- ICH GCP
- US Clinical Trials Registry
- Clinical Trial NCT04199494
Antibiotic Stewardship Program in Pancreatic Surgery: a Multicenter Time Series Analysis (BIOSTEPS). (BIOSTEPS)
Rationale: Surgical site infection (SSI) is one of the most frequently reported postoperative complication, occurring in up to one-third of patients. Its development causes a substantial increase in the clinical and economic burden of pancreatic surgery. Nowadays, the primary goal of a surgical department is the reduction of the SSI rate, based on a cautious approach to the prescription of the antibiotic prophylaxis (AP) to avoid the spread of multi-drug resistant (MDR) bacteria. An antimicrobial stewardship program and a patient-tailored antibiotic prophylaxis could be an optimal strategy to reduce the impact of infectious complications after pancreatic surgery. However, few data are available regarding this topic.

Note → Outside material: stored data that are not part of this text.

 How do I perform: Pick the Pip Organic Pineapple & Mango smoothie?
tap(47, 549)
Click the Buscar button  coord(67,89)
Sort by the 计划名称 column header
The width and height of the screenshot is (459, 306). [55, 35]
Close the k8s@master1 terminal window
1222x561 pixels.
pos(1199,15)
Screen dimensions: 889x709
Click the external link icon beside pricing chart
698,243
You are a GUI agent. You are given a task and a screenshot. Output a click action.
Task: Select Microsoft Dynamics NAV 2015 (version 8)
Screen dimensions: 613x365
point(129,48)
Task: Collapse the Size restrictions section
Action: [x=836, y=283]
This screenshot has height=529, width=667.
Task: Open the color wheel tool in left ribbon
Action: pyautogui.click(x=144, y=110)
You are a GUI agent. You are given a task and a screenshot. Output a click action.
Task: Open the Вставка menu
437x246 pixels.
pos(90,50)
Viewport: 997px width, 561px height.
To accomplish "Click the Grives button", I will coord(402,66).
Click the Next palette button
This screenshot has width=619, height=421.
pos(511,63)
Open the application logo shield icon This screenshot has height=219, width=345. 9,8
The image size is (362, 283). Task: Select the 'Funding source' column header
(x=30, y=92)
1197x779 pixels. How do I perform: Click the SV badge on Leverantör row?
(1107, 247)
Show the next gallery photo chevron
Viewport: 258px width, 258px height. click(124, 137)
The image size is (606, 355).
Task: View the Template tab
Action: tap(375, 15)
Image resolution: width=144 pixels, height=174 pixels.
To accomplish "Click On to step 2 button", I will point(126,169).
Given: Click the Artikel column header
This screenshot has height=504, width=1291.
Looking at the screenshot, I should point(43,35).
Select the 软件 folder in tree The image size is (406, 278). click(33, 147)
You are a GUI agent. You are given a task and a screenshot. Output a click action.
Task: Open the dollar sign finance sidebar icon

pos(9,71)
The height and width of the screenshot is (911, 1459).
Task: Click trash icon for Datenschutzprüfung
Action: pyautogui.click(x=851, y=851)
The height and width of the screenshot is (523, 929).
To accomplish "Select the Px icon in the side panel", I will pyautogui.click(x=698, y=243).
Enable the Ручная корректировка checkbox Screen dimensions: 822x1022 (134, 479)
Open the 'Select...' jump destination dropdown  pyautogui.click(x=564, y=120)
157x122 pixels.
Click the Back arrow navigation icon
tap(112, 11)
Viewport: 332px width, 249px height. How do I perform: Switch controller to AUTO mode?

Objective: To evaluate the useful of an antimicrobial stewardship program and a patient-tailored antibiotic prophylaxis in the reduction of the occurrence of SSI and the inappropriate use of key antibiotics in patients undergoing pancreatic surgery.
Study design: A time series study will be conducted. The antimicrobial stewardship program is shared between three national high-volume centers of pancreatic surgery. Statistical significance and effect size were calculated by segmented regression analysis of interrupted time series of drug use, SSI rate, and costs for 3 years before and after the introduction of the program.
Study population: Patients with an indication for elective pancreatic surgery.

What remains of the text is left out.